President Trump’s 34% tariff bomb on Chinese imports didn’t just ignite another trade conflict—it sent a tremor through the crypto markets that’s still shaking portfolios. Bitcoin, the so-called “digital gold,” initially tanked alongside stocks. But now, a critical question looms: Can Bitcoin survive Trump Tariffs?
Is Bitcoin about to collapse as collateral damage—or will it emerge as the ultimate winner of this trade war?
Table of Contents
The Shockwave: How China Got Hit
At midnight on April 9, the U.S. will apply an enhanced 34% total tariff on all Chinese goods—a brutal escalation from the previous 20%.

Expected Beijing’s response? A mix of fury and strategic retaliation:
- Targeted bans on U.S. tech firms (Apple, Tesla, Intel)
- Dumping U.S. Treasuries to weaken the dollar
- Flooding markets with cheap solar panels and EVs to undercut American green energy
The immediate market reaction?
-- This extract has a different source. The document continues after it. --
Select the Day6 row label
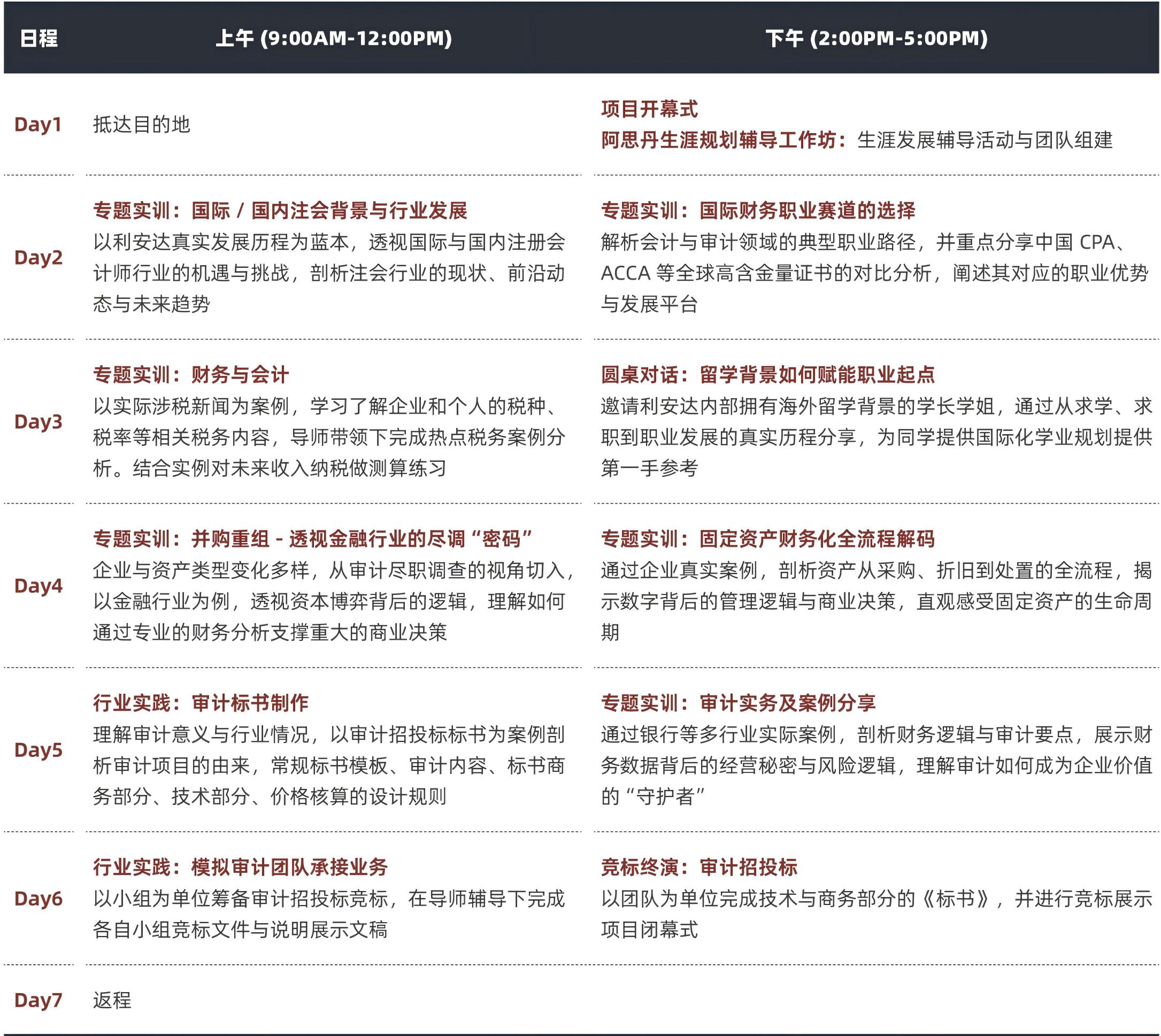The image size is (1161, 1036). point(38,898)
Chaos.
- According to CNBC, S&P 500 dropped 1600 points.

- Gold surged to $2,500/oz as panic set in
- Bitcoin briefly plunged below $82K before clawing back

But here’s the twist: This time, Bitcoin’s reaction is different.
Bitcoin’s Identity Crisis: Hedge or Risk Asset?
In 2018, during the first U.S.-China trade war, Bitcoin crashed 50% alongside stocks. Today, the script is flipping.
Why? Three reasons:
- The Dollar’s Slow-Motion Crisis
- China’s Treasury dump threatens the petrodollar system
- Emerging markets are ditching USD reserves faster than ever
- Bitcoin, with no central bank, looks increasingly like a lifeboat
- Capital Flight Goes Crypto
- Chinese investors, facing stricter capital controls, are funneling money into BTC overpasses (HK brokers, OTC desks)
- Tether (USDT) trading volume in CNY pairs spiked 66.62% in 48 hours
- Inflation’s Shadow Looms
- Tariffs = higher prices = stagflation risk
- Bitcoin’s hard cap of 21 million makes it the ultimate anti-inflation play
RELATED:
Trump’s Liberation Day Tariffs: A Genius Move or Economic Suicide?
CRYPTO CRASH: How Trump Tariffs Obliterated $487M in 24 Hours
The Contrarian Case: Why Bitcoin Could Still Crash
Not everyone’s convinced. The bears point to:
- Liquidation cascades (over $600M in futures wiped out)
- Crypto’s correlation with tech stocks (still too high for comfort)
- China’s potential crypto crackdown (they’ve done it before)
If Beijing bans Bitcoin mining (again) or restricts exchanges, another flash crash to $70K isn’t off the table.
The Verdict: Can Bitcoin Survive?
History shows that geopolitical chaos accelerates Bitcoin adoption:
- 2013 Cyprus crisis → BTC 10x
- 2020 COVID crash → BTC 7x
- 2022 Russia sanctions → BTC as “neutral” money
Now, with Trade War 2.0 raging, the stage is set for either:
A) A temporary crash (buy the dip)
B) A historic breakout (BTC $150K by 2026)
One thing’s certain: The rules of global finance are being rewritten in real time—and Bitcoin’s role is still being decided.